This is not good. But it remains to be seen what will happen with this. Other Uber initiatives have lost steam and been withdrawn. The comment from LA CABBIE is a key point. The "scheduled" rides look to be Time Calls. These are fulfilled by nearby drivers approximately 30 minutes before the appointment. Thus, they are not assigning dedicated drivers in advance. Thus it's a less reliable method. There may be no nearby driver, and the closest driver may not wish to fulfill the assignment. Question: Are destinations displayed so that the driver knows the customer destination before accepting? If not, then that could add to the unreliability problem. I know this, UBERX drivers are not going to deadhead for appointments at X rates. They're getting slaughtered as is. Appointments will just block-out time and add miles. 

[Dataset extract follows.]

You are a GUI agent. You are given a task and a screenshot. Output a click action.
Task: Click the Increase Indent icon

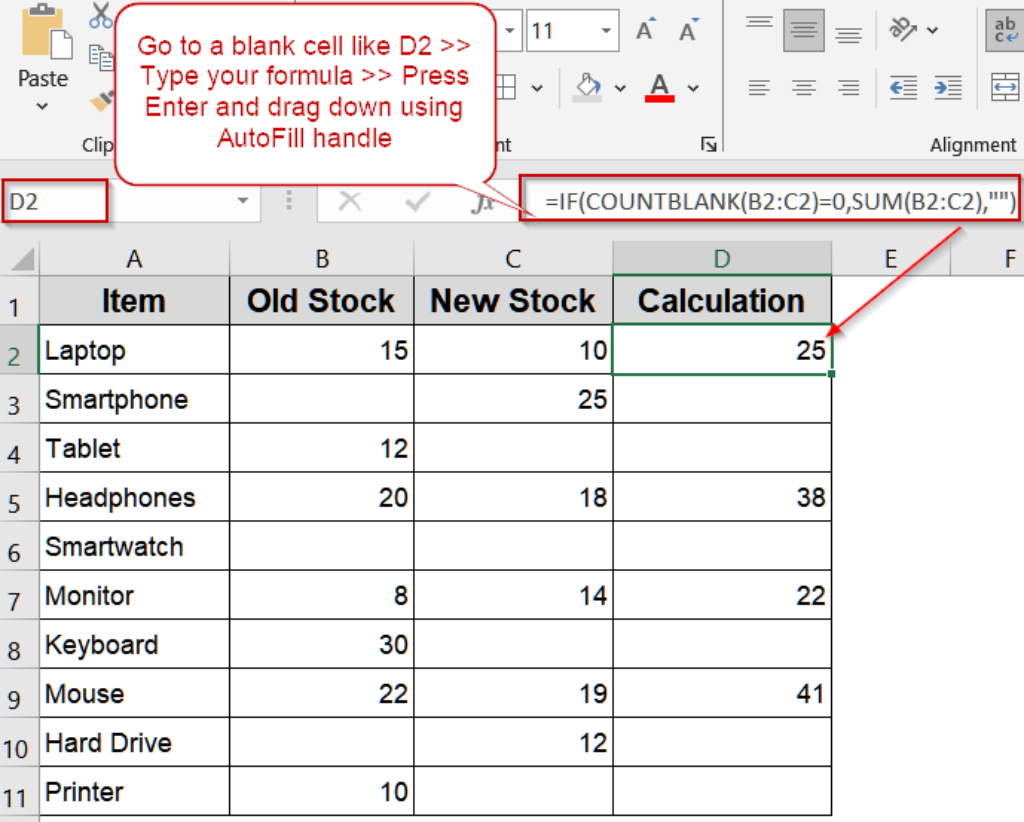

Regardless, this spreads a pall of dread over the livery business. Leave us the hell alone!


----------



## HoldenDriver (Jan 18, 2016)

stuber said:


> This is not good. But it remains to be seen what will happen with this. Other Uber initiatives have lost steam and been withdrawn. The comment from LA CABBIE is a key point. The "scheduled" rides look to be Time Calls. These are fulfilled by nearby drivers approximately 30 minutes before the appointment. Thus, they are not assigning dedicated drivers in advance. Thus it's a less reliable method. There may be no nearby driver, and the closest driver may not wish to fulfill the assignment. Question: Are destinations displayed so that the driver knows the customer destination before accepting? If not, then that could add to the unreliability problem. I know this, UBERX drivers are not going to deadhead for appointments at X rates. They're getting slaughtered as is. Appointments will just block-out time and add miles.
> 
> Regardless, this spreads a pall of dread over the livery business. Leave us the hell alone!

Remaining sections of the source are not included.